Global Growth Estimate Of 4.8% Will Increase Oil Demand, Market Stability In 2021— OPEC — Economic Confidential
Global Growth Estimate Of 4.8% Will Increase Oil Demand, Market Stability In 2021— OPEC
The Organisation of Petroleum Exporting Countries, OPEC, has stressed that the estimated 4.8 per cent global growth will culminate in oil market stability this year.
This is even as the price of Bonny Light, Nigeria’s premium oil grade, dropped from $65.70 to $63.11, while OPEC Basket, and other crudes also dropped marginally over uncertainty about the outcome on the ongoing 49th Meeting of the Joint Technical Committee (JTC) (Videoconference).
However, speaking at the meeting, Mohammad Sanusi Barkindo,Secretary General, OPEC, stated: “The economic recovery is gaining momentum. This is reflected in our latest global growth estimate of 4.8% for 2021, up from the 4.4% projection we shared at our last meeting. This is a major turnaround from the grim conditions of 2020, with our most recent estimates showing the global economy plummeting by 3.9%.
“2021 is the Year of the Ox in China, a fitting symbol for this sturdy economy. China, which emerged from last year as the only major economy to remain in positive growth territory, continues to exceed expectations and is forecast to grow by 7.4% this year.
“India’s economy, which fell 8.2% in 2020, is now expected to expand by 7.5% in 2021. We had earlier expected these key economies to expand by just under 7% this year. Globally, historic levels of fiscal and momentary support continue to lubricate the economic engines and keep us in forwarding gear.
“Last week, Federal Reserve Chairman Jay Powell put to rest any idea of an immediate course reversal when it comes to supporting the US economy. This welcome news was followed by the G20 finance ministers and central bankers announcing on Friday [26 February] that they will continue to support a strong global recovery, and they lent support to the idea of boosting the International Monetary Fund’s firepower so it can further assist developing countries.”
The Secretary General, who noted that the actions of the United States will also impact positively on the market, stated: “The Biden Administration’s massive fiscal stimulus package, which passed its first legislative hurdle by winning US House approval last Saturday, continues to kindle hope for a sustained rebound. Against the backdrop of encouraging developments, oil demand remains on course to grow by 5.8 mb/d to just around 96 mb/d.
“The encouraging global economic developments and resilient demand in Asia are upside factors, especially beyond this quarter. Initial data from January this year show that crude oil processing in India rose to its highest level since November 2019, fuelled by rising economic and industrial activity. This positive regional outlook is underscored by the comments of Dharmendra Pradhan, India’s Minister of Petroleum, Natural Gas and Steel, at the recent IEA-IEF-OPEC Symposium on Energy Outlooks.
Minister Pradham stated that his country’s energy demand is expected to rise by 3% per annum through to 2040, around three times the anticipated global demand increase.

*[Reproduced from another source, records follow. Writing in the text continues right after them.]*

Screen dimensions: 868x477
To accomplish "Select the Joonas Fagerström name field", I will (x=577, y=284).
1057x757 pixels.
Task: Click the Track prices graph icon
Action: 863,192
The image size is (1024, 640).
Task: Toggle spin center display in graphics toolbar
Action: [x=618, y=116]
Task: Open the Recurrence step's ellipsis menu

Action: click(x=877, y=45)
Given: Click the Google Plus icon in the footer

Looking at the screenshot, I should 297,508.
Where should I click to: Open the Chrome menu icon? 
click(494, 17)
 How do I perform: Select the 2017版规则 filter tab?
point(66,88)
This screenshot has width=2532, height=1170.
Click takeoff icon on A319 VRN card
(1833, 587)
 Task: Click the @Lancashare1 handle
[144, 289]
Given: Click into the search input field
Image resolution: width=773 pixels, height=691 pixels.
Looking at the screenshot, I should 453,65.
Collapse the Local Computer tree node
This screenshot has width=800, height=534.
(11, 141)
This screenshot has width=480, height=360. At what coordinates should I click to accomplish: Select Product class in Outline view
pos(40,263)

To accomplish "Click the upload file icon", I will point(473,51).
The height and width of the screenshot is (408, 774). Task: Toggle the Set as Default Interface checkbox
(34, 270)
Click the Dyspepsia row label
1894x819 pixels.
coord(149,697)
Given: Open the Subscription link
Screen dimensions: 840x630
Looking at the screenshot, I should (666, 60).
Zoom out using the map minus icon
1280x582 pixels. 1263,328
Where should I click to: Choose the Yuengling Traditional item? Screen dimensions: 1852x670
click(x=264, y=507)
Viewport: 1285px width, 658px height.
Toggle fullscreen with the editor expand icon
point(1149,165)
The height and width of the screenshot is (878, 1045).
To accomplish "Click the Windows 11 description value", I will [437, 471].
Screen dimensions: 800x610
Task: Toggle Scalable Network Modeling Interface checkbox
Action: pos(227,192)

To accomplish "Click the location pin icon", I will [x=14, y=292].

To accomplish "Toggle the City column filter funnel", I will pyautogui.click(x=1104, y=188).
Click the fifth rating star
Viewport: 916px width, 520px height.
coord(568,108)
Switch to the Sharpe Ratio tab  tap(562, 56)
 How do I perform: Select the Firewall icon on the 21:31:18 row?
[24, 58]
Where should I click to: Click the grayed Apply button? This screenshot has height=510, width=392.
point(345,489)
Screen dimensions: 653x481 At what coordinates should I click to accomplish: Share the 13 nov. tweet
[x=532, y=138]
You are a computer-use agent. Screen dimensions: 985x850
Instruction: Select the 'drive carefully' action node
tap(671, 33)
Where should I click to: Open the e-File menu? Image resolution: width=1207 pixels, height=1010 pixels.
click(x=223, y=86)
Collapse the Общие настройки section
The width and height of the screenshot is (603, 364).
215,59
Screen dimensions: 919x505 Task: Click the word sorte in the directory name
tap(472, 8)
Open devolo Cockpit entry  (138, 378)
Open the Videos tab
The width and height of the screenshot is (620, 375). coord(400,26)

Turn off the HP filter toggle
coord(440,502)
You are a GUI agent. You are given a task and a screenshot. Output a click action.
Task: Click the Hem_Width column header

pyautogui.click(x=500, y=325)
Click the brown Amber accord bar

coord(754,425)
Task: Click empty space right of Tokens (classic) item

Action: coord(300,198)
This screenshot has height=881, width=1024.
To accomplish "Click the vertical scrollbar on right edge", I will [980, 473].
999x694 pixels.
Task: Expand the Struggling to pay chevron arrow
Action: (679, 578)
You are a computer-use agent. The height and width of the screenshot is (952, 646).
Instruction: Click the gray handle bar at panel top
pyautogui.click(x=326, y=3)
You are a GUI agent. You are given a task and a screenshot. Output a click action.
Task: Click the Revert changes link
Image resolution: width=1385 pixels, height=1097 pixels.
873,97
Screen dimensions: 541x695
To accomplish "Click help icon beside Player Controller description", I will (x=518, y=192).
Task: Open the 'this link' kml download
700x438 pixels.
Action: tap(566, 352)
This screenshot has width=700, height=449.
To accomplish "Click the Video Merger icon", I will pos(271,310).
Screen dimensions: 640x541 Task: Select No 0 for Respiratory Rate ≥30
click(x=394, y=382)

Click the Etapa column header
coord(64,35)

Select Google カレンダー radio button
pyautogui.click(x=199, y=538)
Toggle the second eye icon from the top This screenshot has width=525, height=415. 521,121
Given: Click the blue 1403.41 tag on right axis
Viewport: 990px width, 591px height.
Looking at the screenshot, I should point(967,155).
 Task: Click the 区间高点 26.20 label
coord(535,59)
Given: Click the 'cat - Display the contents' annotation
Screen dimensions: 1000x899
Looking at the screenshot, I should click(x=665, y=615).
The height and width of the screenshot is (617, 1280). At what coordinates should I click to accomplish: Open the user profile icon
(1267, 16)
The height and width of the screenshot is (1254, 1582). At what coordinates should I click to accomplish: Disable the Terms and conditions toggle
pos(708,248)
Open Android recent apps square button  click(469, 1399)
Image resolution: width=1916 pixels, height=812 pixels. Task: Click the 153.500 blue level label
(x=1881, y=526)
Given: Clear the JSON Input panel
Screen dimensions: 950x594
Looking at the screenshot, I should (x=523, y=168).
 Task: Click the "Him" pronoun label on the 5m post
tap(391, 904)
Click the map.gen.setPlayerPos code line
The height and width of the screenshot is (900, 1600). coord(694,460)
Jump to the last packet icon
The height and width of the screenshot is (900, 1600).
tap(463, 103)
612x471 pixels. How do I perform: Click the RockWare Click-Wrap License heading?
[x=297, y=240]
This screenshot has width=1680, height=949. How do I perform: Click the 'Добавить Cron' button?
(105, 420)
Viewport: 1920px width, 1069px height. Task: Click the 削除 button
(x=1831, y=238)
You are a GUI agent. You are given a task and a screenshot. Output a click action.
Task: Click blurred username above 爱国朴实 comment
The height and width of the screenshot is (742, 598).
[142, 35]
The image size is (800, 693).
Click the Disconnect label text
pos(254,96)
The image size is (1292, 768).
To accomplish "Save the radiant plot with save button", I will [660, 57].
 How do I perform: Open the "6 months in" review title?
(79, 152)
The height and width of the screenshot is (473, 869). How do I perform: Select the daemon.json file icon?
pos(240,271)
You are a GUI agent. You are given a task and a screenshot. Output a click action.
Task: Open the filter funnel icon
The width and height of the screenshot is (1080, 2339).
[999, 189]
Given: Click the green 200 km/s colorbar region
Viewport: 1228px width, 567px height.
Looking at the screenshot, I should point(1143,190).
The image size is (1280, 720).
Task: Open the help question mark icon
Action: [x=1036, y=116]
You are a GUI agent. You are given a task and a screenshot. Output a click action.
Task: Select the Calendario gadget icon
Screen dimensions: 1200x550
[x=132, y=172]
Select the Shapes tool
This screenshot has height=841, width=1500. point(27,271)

“Our capable OPEC analysts will go into more detail about inventory levels in a moment. For now, let me say that the outlook continues to move in the right direction, and the data we have before us reflects improvements over last month’s report to this Committee. Preliminary data for January shows that OECD commercial stocks declined by around 11 mb. At 3 billion barrels, they were around 140 mb higher than the same time one year ago and about 126 mb above the average for 2015 to 2019.
“Turning to the latest figures on days of forwarding cover, OECD commercial stocks fell by 1.4 days from December to January, to 69.2 days, which is slightly lower than a year earlier, but 7.4 days above the pre-pandemic five-year average.
“The oil storage situation also appears to be aided by a refocus in the US tight oil sector from production to generating cash flow and rewarding investors. US crude production fell by more than 10% in mid-February following extreme winter in key producing states like Texas, helping to offset the rise in US crude stocks due to the significant drop in refinery utilization rates.
Also regarding inventories, global short-term floating storage has fallen every month since October and stood at 142 mb in January this year, significantly less than the 250 mb reached in mid2020.”
He, however, added: “In a further sign of light on the horizon, the key benchmarks have risen steadily so far this year along with other commodities, in particular metals, and traders continue to take a strong positive position in oil. Since January, the futures price structure of all three key markets has been in sustained backwardation, an indication that the market is tightening and the rebalancing process is gaining speed. We have come a long way from a year ago. The days of GDP and oil demand figures being in the red because of the pandemic-induced shock appear to be behind us.”